▶ _What the exercise asks_: Show every line from the items below that contains the word "name", copying each line in full.

▶ _Task material_:
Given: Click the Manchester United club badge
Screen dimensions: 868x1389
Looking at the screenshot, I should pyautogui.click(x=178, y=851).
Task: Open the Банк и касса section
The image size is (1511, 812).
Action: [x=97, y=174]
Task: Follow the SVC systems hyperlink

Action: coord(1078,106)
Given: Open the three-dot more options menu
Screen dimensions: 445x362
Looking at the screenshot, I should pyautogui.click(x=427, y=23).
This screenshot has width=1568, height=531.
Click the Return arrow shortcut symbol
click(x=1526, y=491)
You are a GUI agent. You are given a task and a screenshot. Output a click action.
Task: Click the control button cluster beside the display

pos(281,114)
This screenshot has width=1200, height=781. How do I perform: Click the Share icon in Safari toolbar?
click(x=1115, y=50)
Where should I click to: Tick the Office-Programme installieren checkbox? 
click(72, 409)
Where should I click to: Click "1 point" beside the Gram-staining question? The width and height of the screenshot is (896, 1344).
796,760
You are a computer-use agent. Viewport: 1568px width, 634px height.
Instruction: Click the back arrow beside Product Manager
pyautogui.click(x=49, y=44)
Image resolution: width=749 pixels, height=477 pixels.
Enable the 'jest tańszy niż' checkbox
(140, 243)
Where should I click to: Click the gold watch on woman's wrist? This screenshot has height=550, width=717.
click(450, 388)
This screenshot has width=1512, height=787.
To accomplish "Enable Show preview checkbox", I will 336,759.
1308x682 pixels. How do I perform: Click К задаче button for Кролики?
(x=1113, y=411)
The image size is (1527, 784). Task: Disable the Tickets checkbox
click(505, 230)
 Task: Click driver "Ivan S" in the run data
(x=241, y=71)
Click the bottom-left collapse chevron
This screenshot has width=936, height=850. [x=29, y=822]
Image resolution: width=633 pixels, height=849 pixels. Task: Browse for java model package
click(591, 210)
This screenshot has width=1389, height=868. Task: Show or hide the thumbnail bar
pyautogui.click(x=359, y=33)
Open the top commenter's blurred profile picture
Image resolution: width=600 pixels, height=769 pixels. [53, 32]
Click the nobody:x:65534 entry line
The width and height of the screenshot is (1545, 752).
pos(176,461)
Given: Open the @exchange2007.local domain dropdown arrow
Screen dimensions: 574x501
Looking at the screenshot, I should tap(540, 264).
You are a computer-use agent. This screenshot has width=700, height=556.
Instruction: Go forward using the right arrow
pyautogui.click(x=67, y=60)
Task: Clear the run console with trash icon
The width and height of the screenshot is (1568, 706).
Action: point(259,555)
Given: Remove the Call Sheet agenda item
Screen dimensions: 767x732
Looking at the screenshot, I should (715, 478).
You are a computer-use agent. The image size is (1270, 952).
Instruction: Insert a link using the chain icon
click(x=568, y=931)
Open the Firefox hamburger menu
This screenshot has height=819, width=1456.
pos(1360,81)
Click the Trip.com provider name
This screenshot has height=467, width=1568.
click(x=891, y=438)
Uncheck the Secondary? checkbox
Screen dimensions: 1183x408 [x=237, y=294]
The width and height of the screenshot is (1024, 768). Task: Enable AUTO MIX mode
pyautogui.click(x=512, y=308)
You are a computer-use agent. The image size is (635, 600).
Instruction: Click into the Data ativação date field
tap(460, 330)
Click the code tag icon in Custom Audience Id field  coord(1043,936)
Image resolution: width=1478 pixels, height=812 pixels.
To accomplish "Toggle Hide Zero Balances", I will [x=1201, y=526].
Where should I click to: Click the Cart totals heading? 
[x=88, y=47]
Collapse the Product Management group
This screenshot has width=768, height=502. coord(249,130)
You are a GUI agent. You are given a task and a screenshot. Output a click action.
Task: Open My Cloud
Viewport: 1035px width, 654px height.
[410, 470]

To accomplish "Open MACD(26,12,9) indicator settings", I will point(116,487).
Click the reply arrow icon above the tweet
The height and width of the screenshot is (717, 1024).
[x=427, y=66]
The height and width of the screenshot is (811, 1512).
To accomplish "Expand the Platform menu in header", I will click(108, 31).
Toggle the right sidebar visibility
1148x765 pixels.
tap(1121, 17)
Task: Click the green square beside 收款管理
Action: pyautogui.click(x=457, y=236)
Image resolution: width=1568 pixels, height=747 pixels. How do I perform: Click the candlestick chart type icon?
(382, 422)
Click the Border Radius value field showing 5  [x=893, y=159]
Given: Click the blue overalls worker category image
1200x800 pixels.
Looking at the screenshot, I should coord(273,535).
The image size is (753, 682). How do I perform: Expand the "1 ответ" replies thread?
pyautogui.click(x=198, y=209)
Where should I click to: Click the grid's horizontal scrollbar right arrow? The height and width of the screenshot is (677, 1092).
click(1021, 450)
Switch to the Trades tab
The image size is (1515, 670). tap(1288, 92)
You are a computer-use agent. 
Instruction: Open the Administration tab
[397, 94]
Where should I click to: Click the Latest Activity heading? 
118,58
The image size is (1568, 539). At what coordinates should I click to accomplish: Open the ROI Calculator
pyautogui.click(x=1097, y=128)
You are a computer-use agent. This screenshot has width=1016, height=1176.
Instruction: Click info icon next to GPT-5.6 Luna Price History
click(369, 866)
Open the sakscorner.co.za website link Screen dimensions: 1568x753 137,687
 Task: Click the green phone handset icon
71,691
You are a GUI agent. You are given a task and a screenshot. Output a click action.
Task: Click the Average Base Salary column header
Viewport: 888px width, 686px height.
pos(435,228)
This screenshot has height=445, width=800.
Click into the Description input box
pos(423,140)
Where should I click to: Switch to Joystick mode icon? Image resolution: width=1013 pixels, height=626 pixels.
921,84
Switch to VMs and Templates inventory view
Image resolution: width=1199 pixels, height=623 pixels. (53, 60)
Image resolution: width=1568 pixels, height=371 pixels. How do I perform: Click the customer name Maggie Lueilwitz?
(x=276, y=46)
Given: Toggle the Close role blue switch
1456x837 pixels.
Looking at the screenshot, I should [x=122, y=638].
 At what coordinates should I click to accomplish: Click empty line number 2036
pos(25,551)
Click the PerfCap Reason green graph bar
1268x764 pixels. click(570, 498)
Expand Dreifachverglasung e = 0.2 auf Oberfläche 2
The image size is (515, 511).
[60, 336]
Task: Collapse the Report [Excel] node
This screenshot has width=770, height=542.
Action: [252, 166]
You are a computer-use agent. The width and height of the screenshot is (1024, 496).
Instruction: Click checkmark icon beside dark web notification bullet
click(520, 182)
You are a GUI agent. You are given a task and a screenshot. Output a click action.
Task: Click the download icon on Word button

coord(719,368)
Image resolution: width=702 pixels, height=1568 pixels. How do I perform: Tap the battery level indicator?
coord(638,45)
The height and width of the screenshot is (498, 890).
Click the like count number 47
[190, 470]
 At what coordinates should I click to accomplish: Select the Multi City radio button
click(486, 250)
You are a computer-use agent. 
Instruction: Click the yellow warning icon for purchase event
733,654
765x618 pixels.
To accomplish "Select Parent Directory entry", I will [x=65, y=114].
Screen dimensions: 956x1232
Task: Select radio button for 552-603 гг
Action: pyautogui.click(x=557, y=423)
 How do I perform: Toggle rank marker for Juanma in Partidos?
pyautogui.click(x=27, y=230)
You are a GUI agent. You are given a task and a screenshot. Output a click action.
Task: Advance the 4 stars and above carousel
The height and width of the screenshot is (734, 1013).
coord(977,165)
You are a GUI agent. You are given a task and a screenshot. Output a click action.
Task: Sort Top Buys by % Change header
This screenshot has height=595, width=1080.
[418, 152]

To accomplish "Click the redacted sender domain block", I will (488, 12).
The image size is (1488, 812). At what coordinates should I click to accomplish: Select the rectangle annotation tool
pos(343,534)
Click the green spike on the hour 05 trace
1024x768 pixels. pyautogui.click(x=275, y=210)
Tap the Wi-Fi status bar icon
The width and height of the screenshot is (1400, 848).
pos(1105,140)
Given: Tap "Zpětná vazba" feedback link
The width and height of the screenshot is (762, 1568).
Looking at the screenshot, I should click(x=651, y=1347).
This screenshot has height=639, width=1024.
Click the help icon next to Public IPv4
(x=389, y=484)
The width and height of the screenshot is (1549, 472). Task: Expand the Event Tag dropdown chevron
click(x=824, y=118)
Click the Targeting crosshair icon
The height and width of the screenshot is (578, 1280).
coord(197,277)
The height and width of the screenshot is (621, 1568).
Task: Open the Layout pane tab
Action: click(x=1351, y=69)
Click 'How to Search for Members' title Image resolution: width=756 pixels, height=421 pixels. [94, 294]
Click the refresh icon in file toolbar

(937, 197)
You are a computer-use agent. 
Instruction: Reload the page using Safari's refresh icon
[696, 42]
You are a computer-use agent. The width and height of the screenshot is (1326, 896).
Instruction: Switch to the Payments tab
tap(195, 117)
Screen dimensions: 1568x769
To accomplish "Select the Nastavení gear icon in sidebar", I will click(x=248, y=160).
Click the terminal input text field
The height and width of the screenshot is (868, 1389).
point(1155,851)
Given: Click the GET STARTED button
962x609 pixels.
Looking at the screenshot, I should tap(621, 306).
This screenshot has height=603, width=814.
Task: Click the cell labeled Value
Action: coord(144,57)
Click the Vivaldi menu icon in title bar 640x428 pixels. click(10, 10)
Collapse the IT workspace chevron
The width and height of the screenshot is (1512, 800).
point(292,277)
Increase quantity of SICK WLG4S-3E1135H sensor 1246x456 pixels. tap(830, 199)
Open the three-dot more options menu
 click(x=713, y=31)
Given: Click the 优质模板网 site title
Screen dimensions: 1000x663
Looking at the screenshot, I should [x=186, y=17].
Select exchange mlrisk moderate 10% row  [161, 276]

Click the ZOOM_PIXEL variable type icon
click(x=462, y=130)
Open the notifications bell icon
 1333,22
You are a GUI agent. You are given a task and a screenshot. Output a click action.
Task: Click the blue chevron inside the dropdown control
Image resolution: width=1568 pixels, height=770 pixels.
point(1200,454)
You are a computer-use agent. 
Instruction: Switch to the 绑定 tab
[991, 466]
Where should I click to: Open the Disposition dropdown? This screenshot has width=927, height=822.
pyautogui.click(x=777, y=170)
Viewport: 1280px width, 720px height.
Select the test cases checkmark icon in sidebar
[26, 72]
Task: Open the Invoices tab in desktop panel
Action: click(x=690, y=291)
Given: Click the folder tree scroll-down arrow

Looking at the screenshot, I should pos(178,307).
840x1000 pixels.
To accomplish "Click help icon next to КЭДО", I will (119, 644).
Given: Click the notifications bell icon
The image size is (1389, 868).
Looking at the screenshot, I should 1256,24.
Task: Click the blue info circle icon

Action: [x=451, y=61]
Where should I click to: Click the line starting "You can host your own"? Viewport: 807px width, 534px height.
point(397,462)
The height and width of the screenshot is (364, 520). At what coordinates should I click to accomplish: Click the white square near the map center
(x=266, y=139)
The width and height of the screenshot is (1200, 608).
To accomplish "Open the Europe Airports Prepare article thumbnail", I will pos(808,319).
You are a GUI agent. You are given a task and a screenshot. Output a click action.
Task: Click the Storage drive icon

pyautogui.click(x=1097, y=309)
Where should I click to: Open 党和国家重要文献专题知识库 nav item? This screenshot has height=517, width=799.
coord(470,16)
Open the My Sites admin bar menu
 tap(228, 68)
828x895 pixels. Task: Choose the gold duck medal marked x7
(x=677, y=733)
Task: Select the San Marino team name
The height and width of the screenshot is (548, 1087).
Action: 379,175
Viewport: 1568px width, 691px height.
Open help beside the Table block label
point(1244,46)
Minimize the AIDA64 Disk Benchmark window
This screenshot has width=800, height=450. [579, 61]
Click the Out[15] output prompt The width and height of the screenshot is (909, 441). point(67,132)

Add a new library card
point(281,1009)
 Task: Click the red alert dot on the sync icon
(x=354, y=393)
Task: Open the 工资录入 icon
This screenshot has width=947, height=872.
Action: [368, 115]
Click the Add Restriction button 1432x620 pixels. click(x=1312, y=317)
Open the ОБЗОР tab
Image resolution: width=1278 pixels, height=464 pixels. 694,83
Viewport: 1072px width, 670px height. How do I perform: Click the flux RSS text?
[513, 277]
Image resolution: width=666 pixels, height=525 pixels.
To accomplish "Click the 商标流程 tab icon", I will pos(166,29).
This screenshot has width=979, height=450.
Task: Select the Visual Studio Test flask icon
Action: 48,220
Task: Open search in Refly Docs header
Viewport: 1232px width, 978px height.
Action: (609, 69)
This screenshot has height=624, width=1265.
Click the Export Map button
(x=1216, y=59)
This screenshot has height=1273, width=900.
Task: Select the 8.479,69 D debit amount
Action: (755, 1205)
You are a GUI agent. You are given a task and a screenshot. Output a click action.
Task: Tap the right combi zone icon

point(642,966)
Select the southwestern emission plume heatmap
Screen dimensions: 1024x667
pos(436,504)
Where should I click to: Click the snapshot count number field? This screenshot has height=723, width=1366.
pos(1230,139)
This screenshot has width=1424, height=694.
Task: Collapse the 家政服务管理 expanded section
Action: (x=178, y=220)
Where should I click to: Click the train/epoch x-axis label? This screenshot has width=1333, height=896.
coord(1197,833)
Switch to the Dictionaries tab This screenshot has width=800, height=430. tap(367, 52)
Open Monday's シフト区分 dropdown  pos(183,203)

▶ _Exercise result_:
Click the Trip.com provider name
Image resolution: width=1568 pixels, height=371 pixels. How do I perform: Click the customer name Maggie Lueilwitz?
Task: Select the San Marino team name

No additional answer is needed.